:: Supplied information ::
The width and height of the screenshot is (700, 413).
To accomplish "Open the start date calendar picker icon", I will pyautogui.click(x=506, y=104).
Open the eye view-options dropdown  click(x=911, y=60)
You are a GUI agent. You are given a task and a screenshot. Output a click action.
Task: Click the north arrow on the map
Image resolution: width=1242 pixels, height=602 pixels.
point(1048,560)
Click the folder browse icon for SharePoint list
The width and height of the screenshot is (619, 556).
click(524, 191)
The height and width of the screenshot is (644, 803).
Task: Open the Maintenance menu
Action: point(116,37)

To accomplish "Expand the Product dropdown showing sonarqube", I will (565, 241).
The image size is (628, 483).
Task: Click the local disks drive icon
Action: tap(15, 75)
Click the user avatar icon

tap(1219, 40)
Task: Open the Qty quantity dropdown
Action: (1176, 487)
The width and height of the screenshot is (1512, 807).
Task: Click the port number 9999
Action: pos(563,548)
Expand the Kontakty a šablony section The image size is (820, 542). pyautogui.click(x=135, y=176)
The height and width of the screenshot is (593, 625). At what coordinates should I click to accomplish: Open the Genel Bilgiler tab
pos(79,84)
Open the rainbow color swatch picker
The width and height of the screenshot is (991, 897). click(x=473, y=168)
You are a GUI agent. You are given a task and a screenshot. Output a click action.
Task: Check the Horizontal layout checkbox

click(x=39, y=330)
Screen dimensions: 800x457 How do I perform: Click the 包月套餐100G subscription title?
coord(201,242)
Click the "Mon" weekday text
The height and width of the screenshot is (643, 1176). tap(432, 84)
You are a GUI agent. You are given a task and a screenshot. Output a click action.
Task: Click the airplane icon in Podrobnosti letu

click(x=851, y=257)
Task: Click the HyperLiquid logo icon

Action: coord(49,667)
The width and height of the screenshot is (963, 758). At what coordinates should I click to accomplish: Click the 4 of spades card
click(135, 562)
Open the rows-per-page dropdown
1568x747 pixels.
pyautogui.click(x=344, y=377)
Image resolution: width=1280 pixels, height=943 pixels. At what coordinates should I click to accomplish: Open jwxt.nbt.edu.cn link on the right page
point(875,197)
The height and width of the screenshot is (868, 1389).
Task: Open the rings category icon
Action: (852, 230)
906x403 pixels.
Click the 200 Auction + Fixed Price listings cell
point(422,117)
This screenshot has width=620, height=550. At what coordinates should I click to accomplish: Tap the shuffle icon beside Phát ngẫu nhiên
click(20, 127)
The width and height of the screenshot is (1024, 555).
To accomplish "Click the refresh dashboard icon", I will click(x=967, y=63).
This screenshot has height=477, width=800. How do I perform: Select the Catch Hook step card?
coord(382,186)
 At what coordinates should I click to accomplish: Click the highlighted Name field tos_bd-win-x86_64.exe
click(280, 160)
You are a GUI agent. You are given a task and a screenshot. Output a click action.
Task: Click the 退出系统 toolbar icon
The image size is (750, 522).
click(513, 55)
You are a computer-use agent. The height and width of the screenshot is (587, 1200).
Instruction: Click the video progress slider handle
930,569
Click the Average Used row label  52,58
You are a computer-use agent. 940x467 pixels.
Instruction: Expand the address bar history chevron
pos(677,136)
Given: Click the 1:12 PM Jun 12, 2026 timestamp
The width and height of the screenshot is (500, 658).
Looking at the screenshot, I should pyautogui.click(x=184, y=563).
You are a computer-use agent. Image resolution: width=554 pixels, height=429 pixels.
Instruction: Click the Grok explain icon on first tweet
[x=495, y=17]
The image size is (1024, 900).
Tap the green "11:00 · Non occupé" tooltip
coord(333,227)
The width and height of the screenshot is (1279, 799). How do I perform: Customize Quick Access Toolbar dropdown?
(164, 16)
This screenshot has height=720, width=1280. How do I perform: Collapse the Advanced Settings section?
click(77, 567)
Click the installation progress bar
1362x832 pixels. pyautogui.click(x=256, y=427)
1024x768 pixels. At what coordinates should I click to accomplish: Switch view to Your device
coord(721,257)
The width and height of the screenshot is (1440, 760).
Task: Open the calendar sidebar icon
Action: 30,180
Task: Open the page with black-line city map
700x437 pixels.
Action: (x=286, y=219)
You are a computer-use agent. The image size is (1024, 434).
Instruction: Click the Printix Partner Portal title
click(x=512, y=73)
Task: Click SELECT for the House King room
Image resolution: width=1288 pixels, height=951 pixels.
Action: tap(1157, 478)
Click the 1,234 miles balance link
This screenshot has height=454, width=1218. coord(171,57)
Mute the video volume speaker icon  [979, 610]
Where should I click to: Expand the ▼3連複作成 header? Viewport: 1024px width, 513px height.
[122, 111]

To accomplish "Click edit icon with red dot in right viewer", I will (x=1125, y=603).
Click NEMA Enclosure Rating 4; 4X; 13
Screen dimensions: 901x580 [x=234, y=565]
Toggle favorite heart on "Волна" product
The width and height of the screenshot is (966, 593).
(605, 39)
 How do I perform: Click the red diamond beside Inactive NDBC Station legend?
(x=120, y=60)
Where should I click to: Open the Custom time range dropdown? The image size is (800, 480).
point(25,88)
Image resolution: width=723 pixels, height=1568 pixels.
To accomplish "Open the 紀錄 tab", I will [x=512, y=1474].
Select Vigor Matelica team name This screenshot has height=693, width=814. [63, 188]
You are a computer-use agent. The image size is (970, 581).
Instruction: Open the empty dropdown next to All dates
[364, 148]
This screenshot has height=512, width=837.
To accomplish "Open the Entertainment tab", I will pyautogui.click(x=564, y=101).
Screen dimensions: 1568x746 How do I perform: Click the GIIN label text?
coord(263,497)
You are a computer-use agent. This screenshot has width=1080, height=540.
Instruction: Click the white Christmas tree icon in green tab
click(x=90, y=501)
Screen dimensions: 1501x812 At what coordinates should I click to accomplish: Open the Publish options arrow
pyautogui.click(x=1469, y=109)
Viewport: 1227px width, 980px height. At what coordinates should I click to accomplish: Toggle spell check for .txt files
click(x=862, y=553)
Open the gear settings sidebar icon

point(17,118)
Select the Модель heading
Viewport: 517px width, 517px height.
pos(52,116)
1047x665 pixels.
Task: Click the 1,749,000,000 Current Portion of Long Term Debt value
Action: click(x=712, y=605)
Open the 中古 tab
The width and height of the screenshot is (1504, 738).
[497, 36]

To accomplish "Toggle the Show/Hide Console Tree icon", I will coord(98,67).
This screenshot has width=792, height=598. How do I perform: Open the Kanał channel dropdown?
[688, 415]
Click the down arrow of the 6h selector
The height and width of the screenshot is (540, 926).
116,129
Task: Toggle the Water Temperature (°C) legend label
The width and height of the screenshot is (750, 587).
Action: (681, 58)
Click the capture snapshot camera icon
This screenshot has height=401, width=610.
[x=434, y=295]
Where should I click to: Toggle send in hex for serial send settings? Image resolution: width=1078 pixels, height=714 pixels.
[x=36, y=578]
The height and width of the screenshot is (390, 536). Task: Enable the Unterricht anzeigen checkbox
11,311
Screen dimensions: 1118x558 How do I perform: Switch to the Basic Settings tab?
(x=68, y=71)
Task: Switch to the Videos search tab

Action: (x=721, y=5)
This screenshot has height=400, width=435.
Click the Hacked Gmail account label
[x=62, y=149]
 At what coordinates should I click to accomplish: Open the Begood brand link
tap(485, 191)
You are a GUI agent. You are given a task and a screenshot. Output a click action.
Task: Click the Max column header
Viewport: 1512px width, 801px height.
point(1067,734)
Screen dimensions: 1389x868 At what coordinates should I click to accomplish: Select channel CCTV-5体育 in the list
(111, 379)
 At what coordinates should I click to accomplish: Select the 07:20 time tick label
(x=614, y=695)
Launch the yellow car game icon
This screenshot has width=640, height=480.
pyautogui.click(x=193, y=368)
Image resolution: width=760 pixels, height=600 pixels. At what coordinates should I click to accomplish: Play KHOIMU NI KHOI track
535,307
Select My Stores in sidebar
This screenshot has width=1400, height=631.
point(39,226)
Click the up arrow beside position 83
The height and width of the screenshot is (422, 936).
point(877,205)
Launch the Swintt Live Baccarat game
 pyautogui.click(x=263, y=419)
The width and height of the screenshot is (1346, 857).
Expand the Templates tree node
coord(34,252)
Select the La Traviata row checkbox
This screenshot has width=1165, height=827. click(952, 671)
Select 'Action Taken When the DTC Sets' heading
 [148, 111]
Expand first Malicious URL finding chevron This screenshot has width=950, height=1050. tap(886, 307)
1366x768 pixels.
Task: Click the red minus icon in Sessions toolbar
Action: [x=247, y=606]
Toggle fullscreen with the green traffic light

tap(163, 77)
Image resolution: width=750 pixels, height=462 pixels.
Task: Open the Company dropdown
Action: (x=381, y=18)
:::
In the listing above, please copy exactly the lines from the first through the one that contains "Task: Click the north arrow on the map", and no others.

Result of this task
The width and height of the screenshot is (700, 413).
To accomplish "Open the start date calendar picker icon", I will pyautogui.click(x=506, y=104).
Open the eye view-options dropdown  click(x=911, y=60)
You are a GUI agent. You are given a task and a screenshot. Output a click action.
Task: Click the north arrow on the map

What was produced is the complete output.